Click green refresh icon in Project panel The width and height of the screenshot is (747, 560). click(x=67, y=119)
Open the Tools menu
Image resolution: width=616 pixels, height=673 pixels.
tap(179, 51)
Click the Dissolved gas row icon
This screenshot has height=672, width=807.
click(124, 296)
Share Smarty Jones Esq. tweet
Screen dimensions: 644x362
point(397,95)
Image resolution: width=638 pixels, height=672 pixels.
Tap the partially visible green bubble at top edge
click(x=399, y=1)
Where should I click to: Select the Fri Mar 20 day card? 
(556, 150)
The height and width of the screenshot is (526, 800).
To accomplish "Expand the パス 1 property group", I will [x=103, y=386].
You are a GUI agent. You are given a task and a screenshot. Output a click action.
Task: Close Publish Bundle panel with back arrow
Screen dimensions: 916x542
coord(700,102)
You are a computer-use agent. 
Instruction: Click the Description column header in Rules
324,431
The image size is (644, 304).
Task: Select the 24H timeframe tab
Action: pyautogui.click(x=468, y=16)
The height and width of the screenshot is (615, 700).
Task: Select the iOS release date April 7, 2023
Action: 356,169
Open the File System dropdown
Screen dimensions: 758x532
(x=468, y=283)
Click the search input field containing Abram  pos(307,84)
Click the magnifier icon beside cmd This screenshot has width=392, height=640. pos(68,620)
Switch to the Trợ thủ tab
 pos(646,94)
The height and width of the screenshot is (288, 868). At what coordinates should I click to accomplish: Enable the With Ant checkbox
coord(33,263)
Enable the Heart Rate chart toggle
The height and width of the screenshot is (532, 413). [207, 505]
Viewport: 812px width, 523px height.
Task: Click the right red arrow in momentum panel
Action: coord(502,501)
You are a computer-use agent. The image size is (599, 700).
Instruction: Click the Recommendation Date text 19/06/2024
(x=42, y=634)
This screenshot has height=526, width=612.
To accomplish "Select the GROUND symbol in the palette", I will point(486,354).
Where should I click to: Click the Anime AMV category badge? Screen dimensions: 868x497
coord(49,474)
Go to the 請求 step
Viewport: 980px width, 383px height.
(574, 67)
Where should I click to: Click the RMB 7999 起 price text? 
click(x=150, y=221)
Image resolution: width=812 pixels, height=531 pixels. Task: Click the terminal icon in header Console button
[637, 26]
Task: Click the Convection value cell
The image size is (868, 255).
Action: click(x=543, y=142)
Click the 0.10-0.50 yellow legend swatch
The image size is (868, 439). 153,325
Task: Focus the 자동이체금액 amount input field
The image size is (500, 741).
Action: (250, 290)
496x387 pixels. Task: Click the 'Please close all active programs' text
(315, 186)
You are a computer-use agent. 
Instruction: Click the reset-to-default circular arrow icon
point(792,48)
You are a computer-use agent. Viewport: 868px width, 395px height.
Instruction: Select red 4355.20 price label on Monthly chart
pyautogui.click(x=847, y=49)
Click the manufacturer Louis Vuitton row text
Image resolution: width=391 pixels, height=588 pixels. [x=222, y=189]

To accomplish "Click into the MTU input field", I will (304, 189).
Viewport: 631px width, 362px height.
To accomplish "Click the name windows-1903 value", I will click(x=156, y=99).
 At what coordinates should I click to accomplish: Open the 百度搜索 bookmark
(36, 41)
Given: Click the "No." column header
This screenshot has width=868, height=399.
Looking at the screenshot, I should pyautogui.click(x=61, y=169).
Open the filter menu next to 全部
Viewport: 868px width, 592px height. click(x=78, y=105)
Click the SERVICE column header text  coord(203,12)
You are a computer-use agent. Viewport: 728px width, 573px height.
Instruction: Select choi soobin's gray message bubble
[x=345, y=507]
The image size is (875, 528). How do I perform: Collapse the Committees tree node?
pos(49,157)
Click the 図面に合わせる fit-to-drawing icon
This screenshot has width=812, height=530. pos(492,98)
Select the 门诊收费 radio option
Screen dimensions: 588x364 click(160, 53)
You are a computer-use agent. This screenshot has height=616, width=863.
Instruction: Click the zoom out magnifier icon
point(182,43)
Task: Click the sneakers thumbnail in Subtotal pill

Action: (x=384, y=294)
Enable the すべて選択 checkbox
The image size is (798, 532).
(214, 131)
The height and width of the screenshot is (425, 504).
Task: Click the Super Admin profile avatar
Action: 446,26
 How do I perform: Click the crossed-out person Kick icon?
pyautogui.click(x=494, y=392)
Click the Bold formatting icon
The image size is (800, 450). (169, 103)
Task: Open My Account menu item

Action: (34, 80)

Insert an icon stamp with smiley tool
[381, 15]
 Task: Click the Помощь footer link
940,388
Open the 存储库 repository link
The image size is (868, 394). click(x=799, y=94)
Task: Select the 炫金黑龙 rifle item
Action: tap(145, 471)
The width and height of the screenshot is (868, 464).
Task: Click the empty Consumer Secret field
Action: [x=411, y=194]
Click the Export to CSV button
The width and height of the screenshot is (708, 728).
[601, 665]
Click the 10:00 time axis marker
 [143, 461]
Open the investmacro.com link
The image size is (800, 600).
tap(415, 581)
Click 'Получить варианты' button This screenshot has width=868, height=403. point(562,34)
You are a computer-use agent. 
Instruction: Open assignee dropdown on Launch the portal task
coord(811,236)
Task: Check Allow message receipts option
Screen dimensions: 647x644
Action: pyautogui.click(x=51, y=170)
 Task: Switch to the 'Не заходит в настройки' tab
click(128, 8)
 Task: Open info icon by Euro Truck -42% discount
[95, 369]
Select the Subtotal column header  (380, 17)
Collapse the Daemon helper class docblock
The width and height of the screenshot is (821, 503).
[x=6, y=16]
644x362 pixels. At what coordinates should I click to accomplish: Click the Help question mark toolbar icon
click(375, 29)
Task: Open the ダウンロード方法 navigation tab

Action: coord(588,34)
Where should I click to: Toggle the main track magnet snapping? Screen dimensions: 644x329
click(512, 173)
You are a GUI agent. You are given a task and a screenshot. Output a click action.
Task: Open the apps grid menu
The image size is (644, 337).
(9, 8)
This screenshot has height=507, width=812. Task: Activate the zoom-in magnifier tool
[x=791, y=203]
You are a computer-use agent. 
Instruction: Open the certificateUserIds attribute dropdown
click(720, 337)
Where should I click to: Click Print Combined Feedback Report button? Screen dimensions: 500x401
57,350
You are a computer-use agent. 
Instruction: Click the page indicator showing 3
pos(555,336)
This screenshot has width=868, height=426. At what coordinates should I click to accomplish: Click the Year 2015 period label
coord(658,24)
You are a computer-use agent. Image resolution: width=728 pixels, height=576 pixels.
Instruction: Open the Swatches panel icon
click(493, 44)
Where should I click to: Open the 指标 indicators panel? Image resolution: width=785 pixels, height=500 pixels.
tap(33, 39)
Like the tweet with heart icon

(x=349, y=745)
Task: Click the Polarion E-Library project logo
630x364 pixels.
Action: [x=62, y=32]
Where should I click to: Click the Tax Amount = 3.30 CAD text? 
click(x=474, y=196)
---
■ ABOUT THIS EXERCISE ■
From the material above, please return each line containing "input".

■ ANSWER BELOW ■
Click the search input field containing Abram  pos(307,84)
Task: Focus the 자동이체금액 amount input field
To accomplish "Click into the MTU input field", I will (304, 189).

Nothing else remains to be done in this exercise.